Fraternité en miettes

Les Républicains de 1848 ont ajouté la fraternité au diptyque « liberté égalité » car ils pensaient que notre République risquait de ne jamais surmonter l’opposition fréquente entre exigence de liberté et recherche de l’égalité si elle n’y ajoutait pas une formulation politique du lien social. Eh bien, le pilier de la fraternité n’a pas été moins ébranlé. On peut difficilement imaginer pays plus divisé que le nôtre, émietté, morcelé. Bien entendu cela n’a pas commencé cette année.
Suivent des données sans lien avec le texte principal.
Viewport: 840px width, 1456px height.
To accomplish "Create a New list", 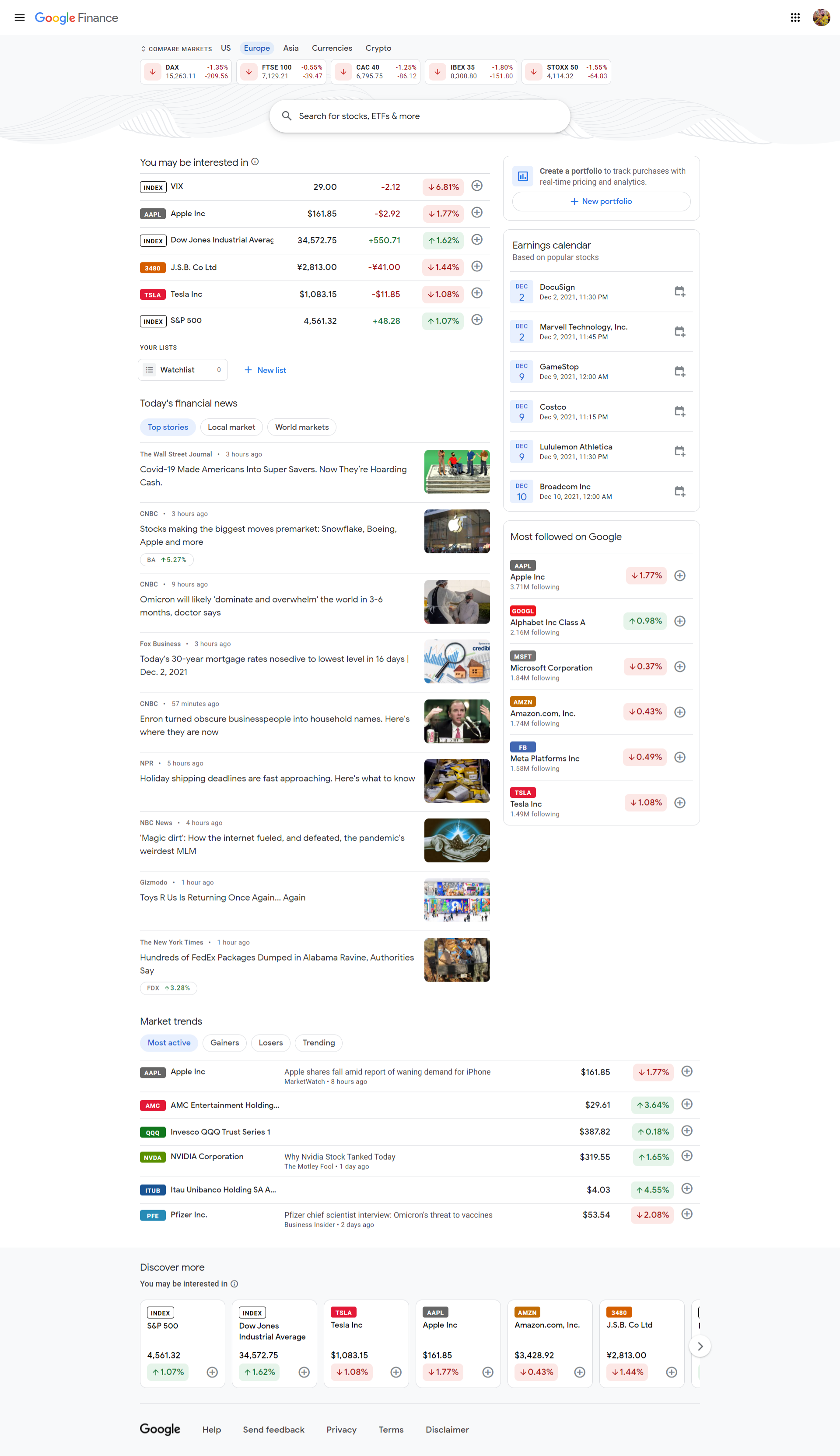I will (x=265, y=370).
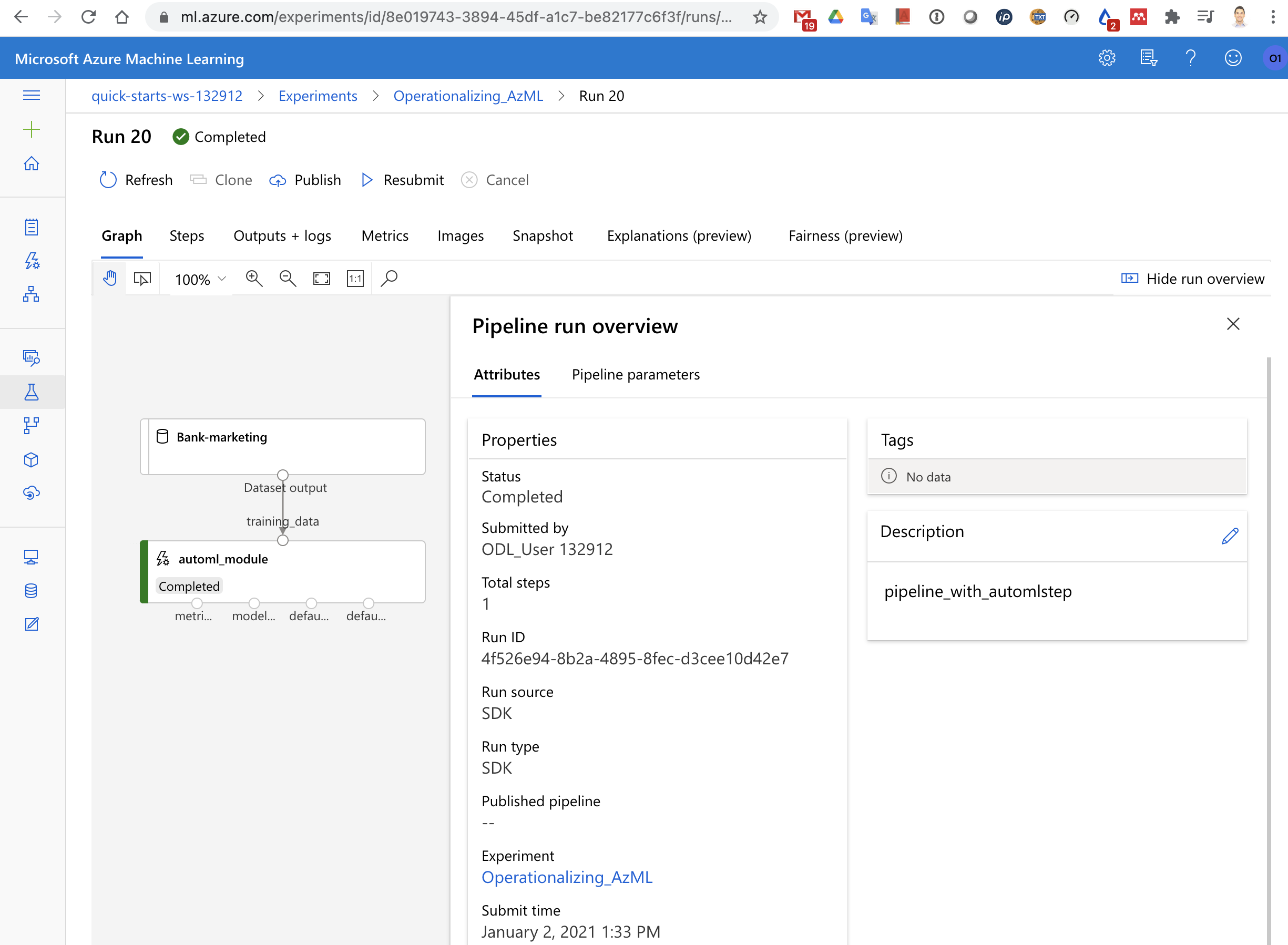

Jérôme Fouquet nous a appris à identifier « l’archipel français ». Le président Macron ne réussit, au bout du compte, que dans un domaine: pulvériser les partis et monter les secteurs d’opinion les uns contre les autres. Cependant, la gestion de la crise du COVID 19 est un accélérateur à plusieurs titres. d’abord, rien de plus terrible pour le lien social que le confinement - les gens désapprennent la civilité, la politesse, on met une distance entre eux. Et le mot de « geste barrière » est terrifiant. Les gens vivent masqués. Les familles n’ont pas le droit de visiter leurs proches plus âgés. Le gouvernement prétend nous dire combien nous devons être à table. Mais cela va encore plus loin. On aura vu un président, des ministres, des hauts-fonctionnaires, des experts auto-proclamés, faire en permanence la leçon aux Français, leur expliquer que ce qui se passait était de leur faute. On aura vu les jeunes générations montrées du doigt comme irresponsables, les étudiants empêchés d’accéder aux campus et privés de petits boulots. On aura vu Paris empêcher ou entraver les initiatives prises sur l’ensemble du territoire pour pallier les erreurs de la capitale. « Nous sommes en guerre » n’a cessé de répéter un président qui n’a jamais fait de service militaire et avait commencé son quinquennat en limogeant le Chef d’Etat-Major des Armées. Mais pour gagner la guerre, il faut un pays rassemblé, non divisé.

« Nous avons bien bouclé la séquence ! »

En pleine période de déconfinement, notre pays a connu des soubresauts qui confirmaient, derrière l’invocation rituelle des valeurs de la République, de profondes atteintes à notre état de droit et aux fondements de la démocratie. Au printemps, ce fut la tentative indigéniste d’importer en France les émeutes américaines sur le sujet du racialisme. A l’automne, un professeur a été décapité par un musulman fondamentaliste pour avoir défendu la liberté d’expression.  En sortant de la cérémonie d’hommage à Samuel Paty dans la cour de la Sorbonne, la communicante du Président disait avec auto-satisfaction: « Nous avons bien bouclé la séquence ! ». Car tel est le vrai sort des « valeurs de la République » dans la France de 2020: elles sont une question de com tandis que la politique réellement mise en oeuvre - et la politique d’urgence sanitaire n’est qu’un révélateur un peu plus décapant que les autres - conduit à l’ébranlement profond des trois piliers: liberté; égalité; fraternité.